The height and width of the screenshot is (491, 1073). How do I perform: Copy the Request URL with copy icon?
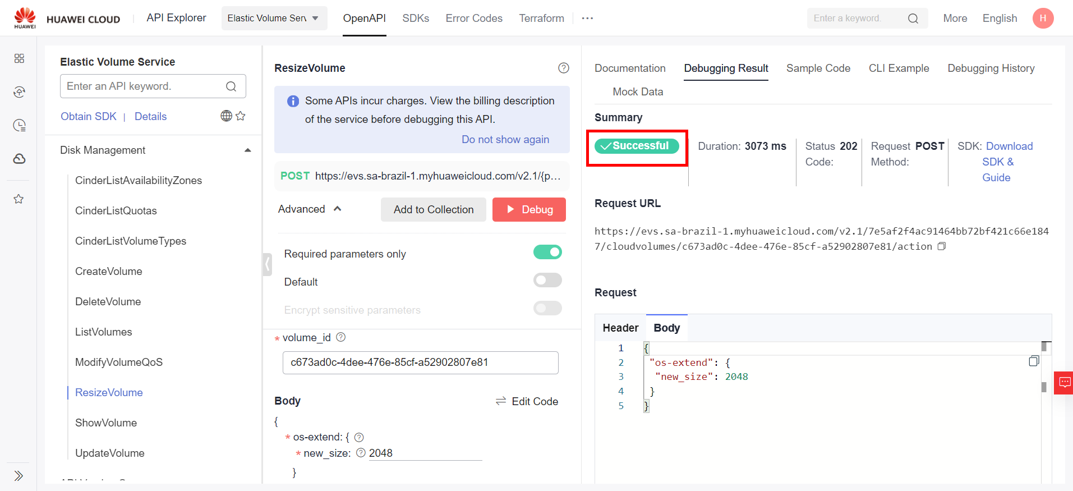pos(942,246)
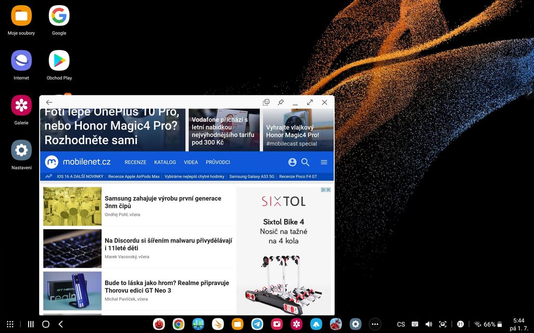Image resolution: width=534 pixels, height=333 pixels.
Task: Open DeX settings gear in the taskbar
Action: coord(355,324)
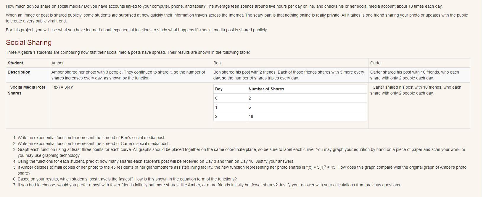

= = = =

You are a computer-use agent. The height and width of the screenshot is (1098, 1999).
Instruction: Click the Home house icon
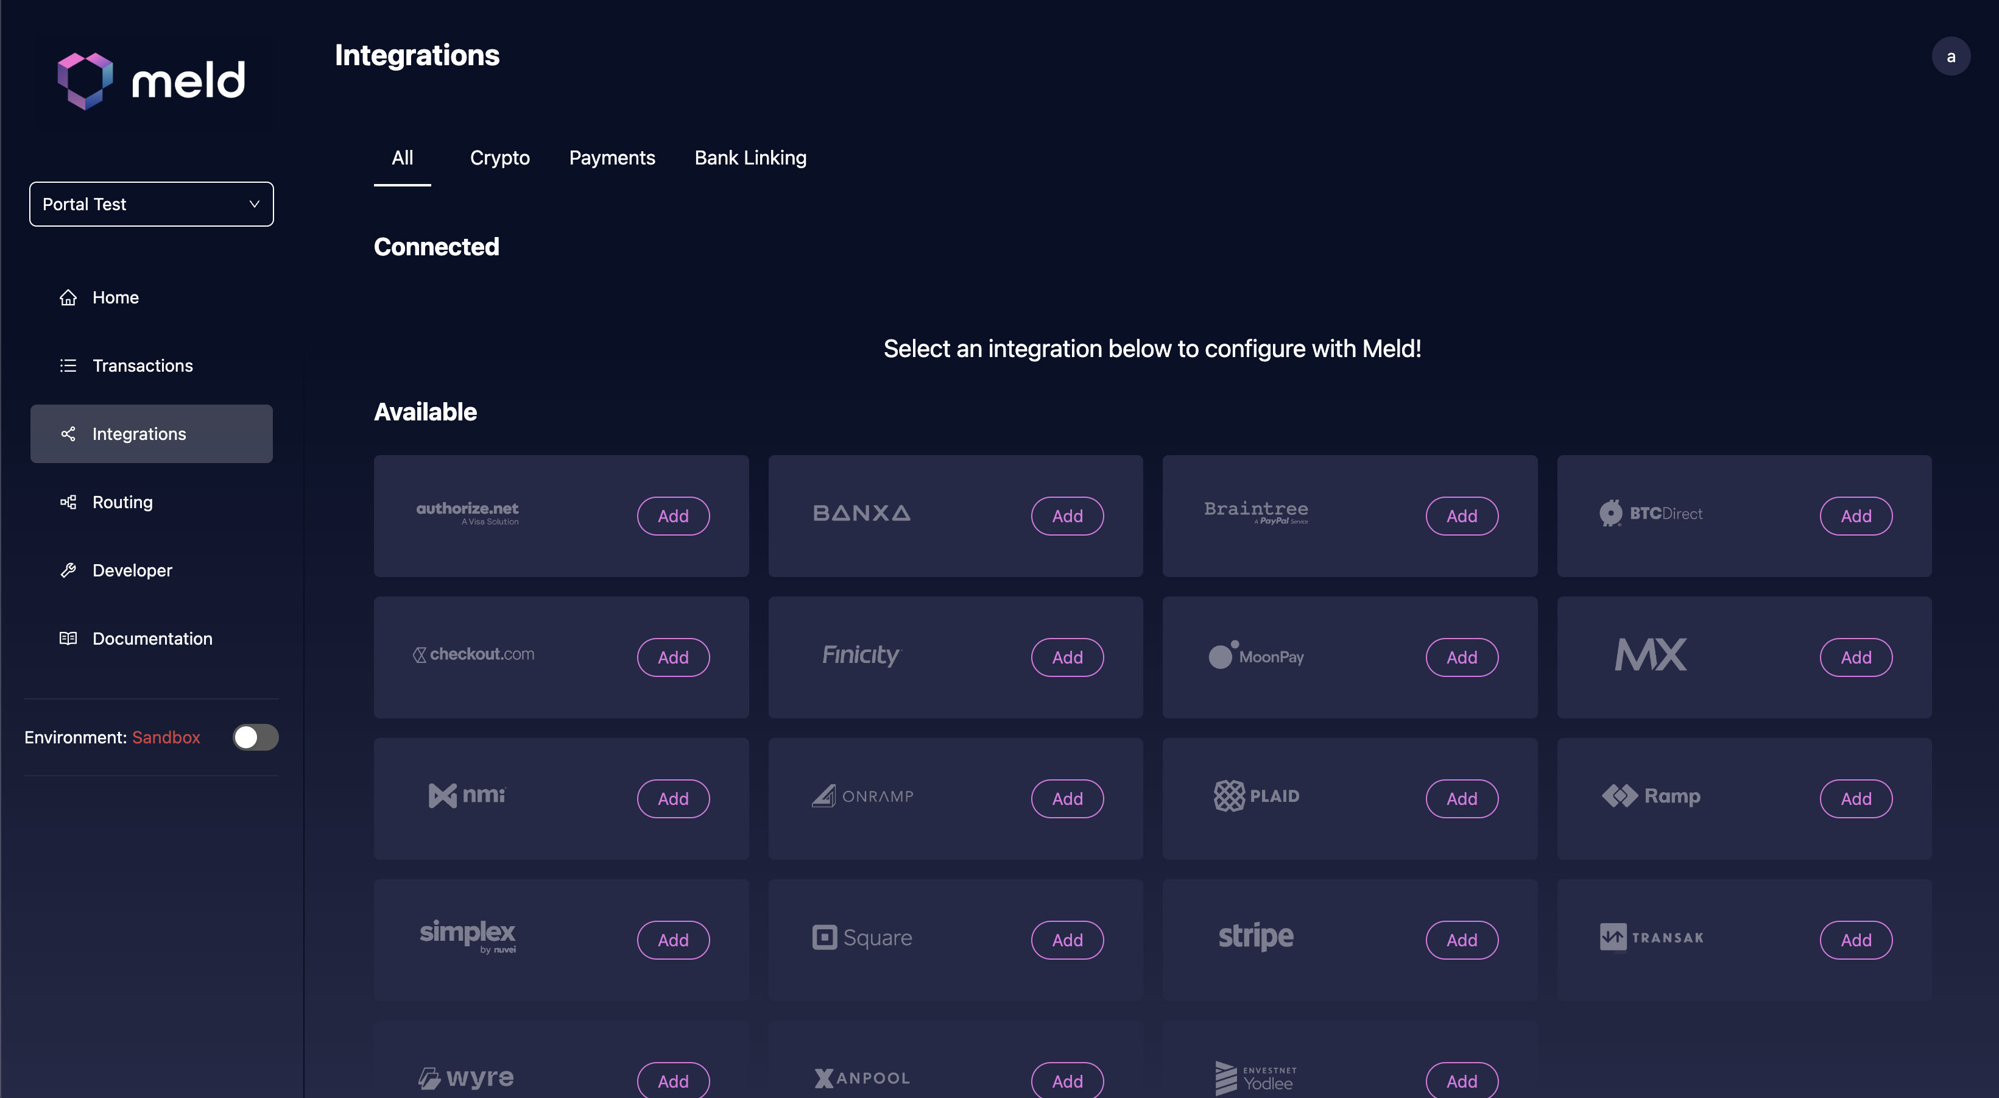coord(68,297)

= = = =

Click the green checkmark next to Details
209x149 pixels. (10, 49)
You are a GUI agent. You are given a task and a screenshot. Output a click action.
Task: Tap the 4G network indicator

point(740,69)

= = = =

### Required task
Copy out every line of the listing that contains the string "agent", matching its capitalization exactly.

### Task answer
You are a computer-use agent. The height and width of the screenshot is (1098, 1999).
You are a GUI agent. You are given a task and a screenshot. Output a click action.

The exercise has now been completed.